**REQUIREMENT:** Going through the records that follow, please count the lines with "card" in them and give only the count.

**EXERCISE DATA:**
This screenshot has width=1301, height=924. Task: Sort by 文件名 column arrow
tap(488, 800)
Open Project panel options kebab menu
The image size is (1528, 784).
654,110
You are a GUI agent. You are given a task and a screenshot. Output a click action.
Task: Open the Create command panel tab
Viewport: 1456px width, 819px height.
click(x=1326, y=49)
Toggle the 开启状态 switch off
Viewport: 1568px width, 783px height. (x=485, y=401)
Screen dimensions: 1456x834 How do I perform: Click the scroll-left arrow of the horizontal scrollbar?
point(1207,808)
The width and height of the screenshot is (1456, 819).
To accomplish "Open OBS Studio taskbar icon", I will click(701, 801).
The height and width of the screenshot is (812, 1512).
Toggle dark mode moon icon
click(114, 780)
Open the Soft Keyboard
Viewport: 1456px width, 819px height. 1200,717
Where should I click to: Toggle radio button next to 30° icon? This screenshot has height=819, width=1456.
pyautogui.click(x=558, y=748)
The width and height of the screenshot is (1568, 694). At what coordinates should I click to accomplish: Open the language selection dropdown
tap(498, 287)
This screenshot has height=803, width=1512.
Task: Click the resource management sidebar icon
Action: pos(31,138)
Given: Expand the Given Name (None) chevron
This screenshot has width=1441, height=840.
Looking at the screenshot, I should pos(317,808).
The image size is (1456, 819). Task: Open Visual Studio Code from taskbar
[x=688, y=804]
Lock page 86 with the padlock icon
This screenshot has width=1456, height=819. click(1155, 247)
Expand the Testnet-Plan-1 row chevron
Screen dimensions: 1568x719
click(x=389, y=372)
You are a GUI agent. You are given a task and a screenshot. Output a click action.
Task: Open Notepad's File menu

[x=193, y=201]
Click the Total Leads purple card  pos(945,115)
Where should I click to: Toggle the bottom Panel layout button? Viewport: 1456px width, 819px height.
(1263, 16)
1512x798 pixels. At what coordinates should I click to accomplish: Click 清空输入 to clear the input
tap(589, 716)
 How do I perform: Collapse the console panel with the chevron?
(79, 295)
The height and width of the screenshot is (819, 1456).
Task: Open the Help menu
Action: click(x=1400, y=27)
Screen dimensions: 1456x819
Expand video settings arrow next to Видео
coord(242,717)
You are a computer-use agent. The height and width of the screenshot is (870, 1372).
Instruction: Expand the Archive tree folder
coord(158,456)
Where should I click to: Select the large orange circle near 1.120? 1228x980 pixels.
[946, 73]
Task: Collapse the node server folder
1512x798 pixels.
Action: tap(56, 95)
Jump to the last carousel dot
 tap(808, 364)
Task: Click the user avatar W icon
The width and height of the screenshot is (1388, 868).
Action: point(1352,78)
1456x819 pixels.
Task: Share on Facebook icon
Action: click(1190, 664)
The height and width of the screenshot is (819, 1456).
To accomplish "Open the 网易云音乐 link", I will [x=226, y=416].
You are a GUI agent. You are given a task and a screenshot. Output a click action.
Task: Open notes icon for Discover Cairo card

**ANSWER TO THIS EXERCISE:** 2